The State Mining Engineer may also issue general exemptions from the provisions of the Mines Safety and Inspection Regulations 1995. These apply across all mining operations.
General exemptions are published in the Government Gazette, available from the Parliamentary Counsel’s web site.
The current general exemptions are listed below.
Revoked general exemptions
General exemptions may be either revoked (i.e. cancelled) or revoked and replaced with another by the State Mining Engineer.
The general exemption issued on 28 May 2007 regarding the submission of mine plans was revoked on 17 September 2014. A new general exemption was issued that allows mine plans to be submitted as a PDF file rather than hard copy.

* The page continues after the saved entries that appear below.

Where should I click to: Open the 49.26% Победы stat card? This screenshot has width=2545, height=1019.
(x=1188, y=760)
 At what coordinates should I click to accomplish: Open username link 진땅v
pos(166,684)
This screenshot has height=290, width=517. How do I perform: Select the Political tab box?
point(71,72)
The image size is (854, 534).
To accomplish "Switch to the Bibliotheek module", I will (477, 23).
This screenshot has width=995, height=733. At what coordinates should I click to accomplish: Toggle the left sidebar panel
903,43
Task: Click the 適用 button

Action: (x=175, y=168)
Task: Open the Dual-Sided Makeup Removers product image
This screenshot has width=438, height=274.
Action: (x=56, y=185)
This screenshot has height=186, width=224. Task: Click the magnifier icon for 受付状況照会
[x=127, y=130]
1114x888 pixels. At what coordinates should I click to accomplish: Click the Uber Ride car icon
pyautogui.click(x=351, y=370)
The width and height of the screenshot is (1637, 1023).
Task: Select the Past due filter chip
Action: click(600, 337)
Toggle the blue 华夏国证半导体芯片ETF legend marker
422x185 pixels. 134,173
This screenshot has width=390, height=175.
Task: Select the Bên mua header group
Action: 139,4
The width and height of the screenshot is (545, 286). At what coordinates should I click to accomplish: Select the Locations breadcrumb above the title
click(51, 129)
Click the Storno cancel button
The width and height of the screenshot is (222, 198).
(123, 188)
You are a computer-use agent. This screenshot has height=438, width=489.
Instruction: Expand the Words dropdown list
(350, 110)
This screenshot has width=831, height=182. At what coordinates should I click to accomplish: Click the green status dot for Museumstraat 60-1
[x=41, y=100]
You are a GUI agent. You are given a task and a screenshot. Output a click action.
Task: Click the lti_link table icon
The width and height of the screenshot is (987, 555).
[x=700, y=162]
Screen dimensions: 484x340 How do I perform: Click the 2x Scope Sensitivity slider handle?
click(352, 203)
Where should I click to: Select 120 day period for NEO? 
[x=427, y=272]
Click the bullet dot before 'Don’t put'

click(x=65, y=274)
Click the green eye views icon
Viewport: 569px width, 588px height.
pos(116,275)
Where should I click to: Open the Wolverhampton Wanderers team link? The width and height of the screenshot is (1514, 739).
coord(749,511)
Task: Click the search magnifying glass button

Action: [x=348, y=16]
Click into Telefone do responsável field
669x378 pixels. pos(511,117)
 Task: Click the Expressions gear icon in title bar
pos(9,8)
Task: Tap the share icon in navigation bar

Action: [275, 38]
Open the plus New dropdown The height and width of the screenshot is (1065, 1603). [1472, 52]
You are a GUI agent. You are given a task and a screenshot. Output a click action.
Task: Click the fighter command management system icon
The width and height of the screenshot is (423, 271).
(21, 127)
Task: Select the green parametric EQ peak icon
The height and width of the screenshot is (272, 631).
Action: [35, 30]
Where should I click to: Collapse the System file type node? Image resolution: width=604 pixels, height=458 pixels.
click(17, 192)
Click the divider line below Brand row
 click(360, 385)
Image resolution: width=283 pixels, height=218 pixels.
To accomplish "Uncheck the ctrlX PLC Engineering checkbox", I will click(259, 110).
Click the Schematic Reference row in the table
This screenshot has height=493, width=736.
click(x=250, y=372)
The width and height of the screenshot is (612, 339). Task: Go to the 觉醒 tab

Regulations 6.34 and 6.34(1)
The general exemptions issued on:
- 14 June 2010 [r 6.34] and 9 December 2003 [r. 6.34(1)] regarding the registration of certain classified plant
- 21 December 2006 [r. 6.34(1)] )] regarding the registration of certain itinerant classified plant
were revoked on 17 June 2013 and a new general exemption issued to clarify the requirements for the registration of certain classified plant.
Regulations 3.52(2) and 26(2)e
The general exemption issued on 18 July 1996 regarding the requirements for routine chest x-rays was revoked on 12 January 2013. Routine chest x-rays are no longer necessary following the cessation of the requirement for initial and periodic health assessments.
Regulations 4.2 and 6.33
The general exemptions issued on:
- 23 November 2009 [r. 4.2] regarding the Australian Standard for safe working in a confined space
- 18 December 2007 [r. 6.33] regarding Australian Standards for boilers, cranes, hoists, pressure vessels and lifts
were revoked on 11 January 2013, following the amendment of regulation 1.3 to change the definition of Australian Standards.